Start

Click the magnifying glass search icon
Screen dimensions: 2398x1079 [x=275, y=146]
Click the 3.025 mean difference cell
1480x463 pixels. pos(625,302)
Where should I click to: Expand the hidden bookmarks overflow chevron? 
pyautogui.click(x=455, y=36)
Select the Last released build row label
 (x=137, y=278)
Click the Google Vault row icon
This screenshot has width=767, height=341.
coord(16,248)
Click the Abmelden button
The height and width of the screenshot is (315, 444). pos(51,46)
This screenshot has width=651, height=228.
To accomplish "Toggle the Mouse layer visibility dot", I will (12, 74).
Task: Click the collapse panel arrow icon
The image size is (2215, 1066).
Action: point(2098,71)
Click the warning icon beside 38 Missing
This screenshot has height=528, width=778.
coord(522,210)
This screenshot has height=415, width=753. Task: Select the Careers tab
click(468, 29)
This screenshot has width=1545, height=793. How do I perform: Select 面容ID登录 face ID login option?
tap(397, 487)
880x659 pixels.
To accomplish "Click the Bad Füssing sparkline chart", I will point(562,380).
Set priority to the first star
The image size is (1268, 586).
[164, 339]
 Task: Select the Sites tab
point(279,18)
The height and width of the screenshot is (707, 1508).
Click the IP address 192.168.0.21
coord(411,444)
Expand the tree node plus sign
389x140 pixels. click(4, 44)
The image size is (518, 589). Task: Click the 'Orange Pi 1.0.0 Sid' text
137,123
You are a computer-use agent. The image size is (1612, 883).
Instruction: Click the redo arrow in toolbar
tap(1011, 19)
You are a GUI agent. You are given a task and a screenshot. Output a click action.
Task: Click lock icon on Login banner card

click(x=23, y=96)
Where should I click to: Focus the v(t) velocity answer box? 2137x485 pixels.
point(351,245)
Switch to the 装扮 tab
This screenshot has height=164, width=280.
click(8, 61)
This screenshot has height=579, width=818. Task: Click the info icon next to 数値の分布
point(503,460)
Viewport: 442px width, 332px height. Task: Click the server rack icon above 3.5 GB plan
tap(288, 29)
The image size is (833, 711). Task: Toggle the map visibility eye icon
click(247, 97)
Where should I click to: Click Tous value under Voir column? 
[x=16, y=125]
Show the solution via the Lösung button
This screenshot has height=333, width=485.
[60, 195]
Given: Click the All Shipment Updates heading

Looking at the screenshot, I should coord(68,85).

End

PROBLEM — Render every line of the entries above as a Markdown table with two columns, Row and Line, numbering the rows in order and leaving out blank lines.

WORKED ANSWER —
| Row | Line |
|---|---|
| 1 | Click the magnifying glass search icon |
| 2 | Screen dimensions: 2398x1079 [x=275, y=146] |
| 3 | Click the 3.025 mean difference cell |
| 4 | 1480x463 pixels. pos(625,302) |
| 5 | Where should I click to: Expand the hidden bookmarks overflow chevron?  |
| 6 | pyautogui.click(x=455, y=36) |
| 7 | Select the Last released build row label |
| 8 |  (x=137, y=278) |
| 9 | Click the Google Vault row icon |
| 10 | This screenshot has width=767, height=341. |
| 11 | coord(16,248) |
| 12 | Click the Abmelden button |
| 13 | The height and width of the screenshot is (315, 444). pos(51,46) |
| 14 | This screenshot has width=651, height=228. |
| 15 | To accomplish "Toggle the Mouse layer visibility dot", I will (12, 74). |
| 16 | Task: Click the collapse panel arrow icon |
| 17 | The image size is (2215, 1066). |
| 18 | Action: point(2098,71) |
| 19 | Click the warning icon beside 38 Missing |
| 20 | This screenshot has height=528, width=778. |
| 21 | coord(522,210) |
| 22 | This screenshot has height=415, width=753. Task: Select the Careers tab |
| 23 | click(468, 29) |
| 24 | This screenshot has width=1545, height=793. How do I perform: Select 面容ID登录 face ID login option? |
| 25 | tap(397, 487) |
| 26 | 880x659 pixels. |
| 27 | To accomplish "Click the Bad Füssing sparkline chart", I will point(562,380). |
| 28 | Set priority to the first star |
| 29 | The image size is (1268, 586). |
| 30 | [164, 339] |
| 31 |  Task: Select the Sites tab |
| 32 | point(279,18) |
| 33 | The height and width of the screenshot is (707, 1508). |
| 34 | Click the IP address 192.168.0.21 |
| 35 | coord(411,444) |
| 36 | Expand the tree node plus sign |
| 37 | 389x140 pixels. click(4, 44) |
| 38 | The image size is (518, 589). Task: Click the 'Orange Pi 1.0.0 Sid' text |
| 39 | 137,123 |
| 40 | You are a computer-use agent. The image size is (1612, 883). |
| 41 | Instruction: Click the redo arrow in toolbar |
| 42 | tap(1011, 19) |
| 43 | You are a GUI agent. You are given a task and a screenshot. Output a click action. |
| 44 | Task: Click lock icon on Login banner card |
| 45 | click(x=23, y=96) |
| 46 | Where should I click to: Focus the v(t) velocity answer box? 2137x485 pixels. |
| 47 | point(351,245) |
| 48 | Switch to the 装扮 tab |
| 49 | This screenshot has height=164, width=280. |
| 50 | click(8, 61) |
| 51 | This screenshot has height=579, width=818. Task: Click the info icon next to 数値の分布 |
| 52 | point(503,460) |
| 53 | Viewport: 442px width, 332px height. Task: Click the server rack icon above 3.5 GB plan |
| 54 | tap(288, 29) |
| 55 | The image size is (833, 711). Task: Toggle the map visibility eye icon |
| 56 | click(247, 97) |
| 57 | Where should I click to: Click Tous value under Voir column?  |
| 58 | [x=16, y=125] |
| 59 | Show the solution via the Lösung button |
| 60 | This screenshot has height=333, width=485. |
| 61 | [60, 195] |
| 62 | Given: Click the All Shipment Updates heading |
| 63 | Looking at the screenshot, I should coord(68,85). |